■ Problem details: Pick out every line of the data below that contains the string "Task", and copy each such line. Matching is case-sensitive.

══ Recorded data

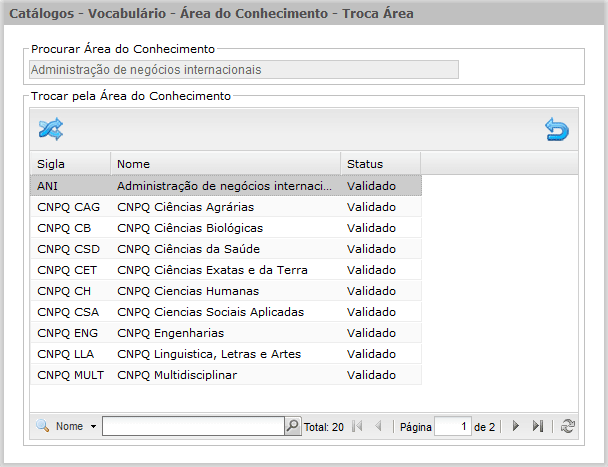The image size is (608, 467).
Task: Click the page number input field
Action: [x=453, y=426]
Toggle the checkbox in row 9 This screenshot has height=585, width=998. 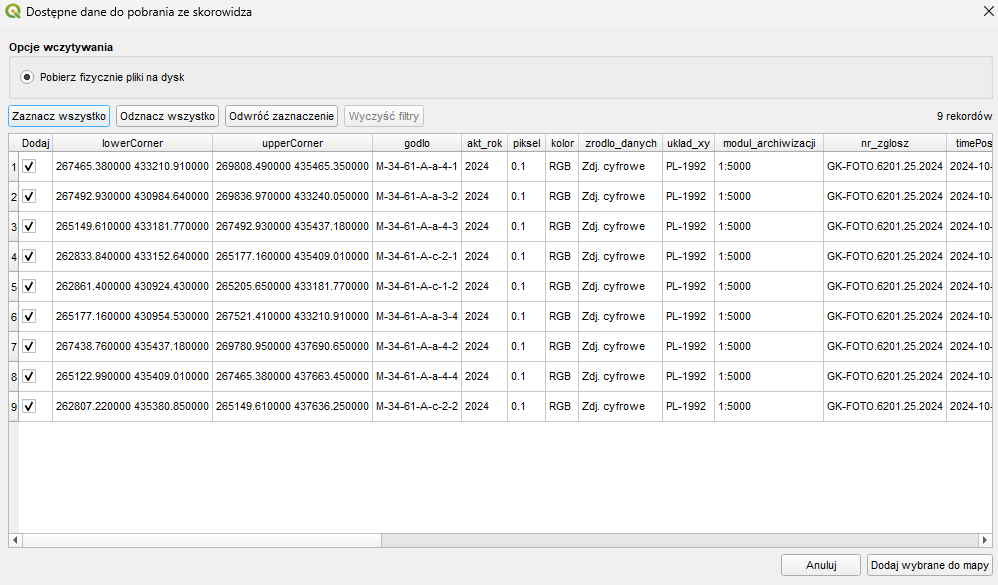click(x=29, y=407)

════
══ Recorded data

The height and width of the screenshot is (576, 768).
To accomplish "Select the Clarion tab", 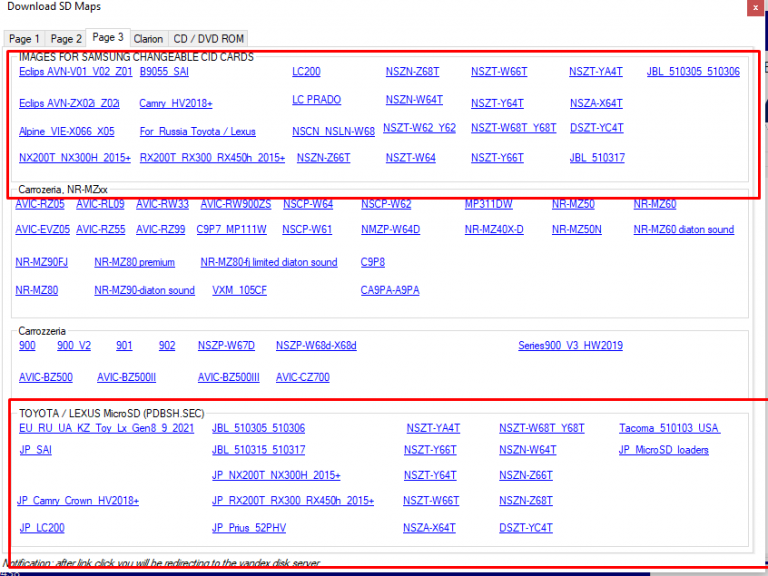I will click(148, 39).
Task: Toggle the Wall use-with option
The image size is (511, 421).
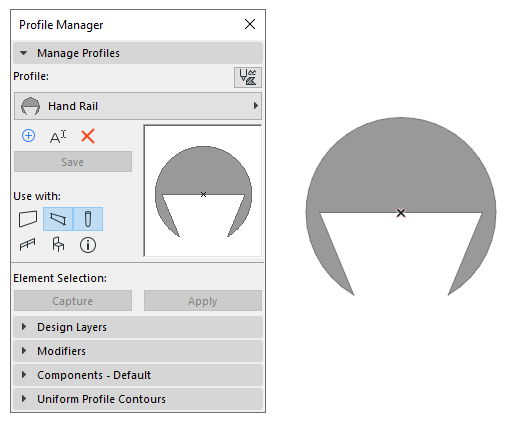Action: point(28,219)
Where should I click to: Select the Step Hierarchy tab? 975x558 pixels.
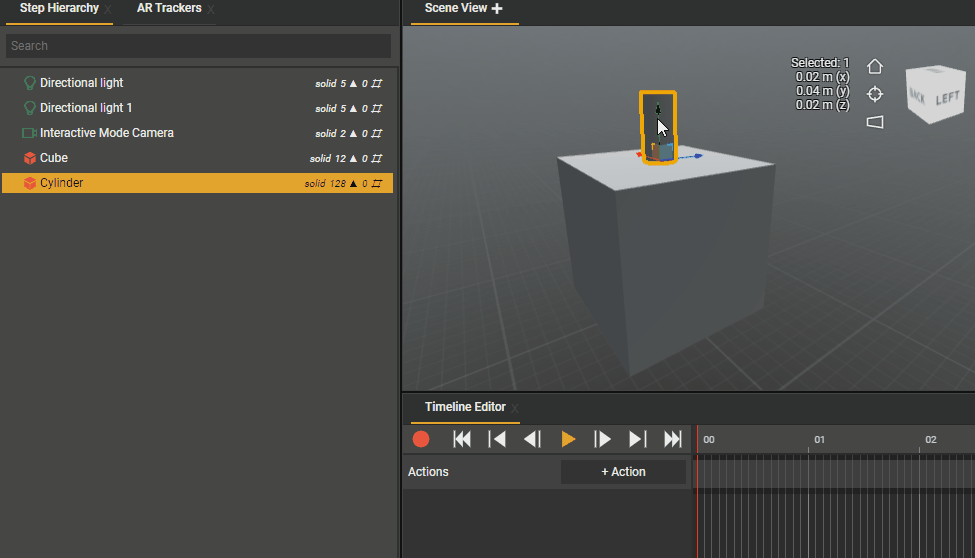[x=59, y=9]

════

■ Output for this exercise:
Task: Click the page number input field
Task: Toggle the Wall use-with option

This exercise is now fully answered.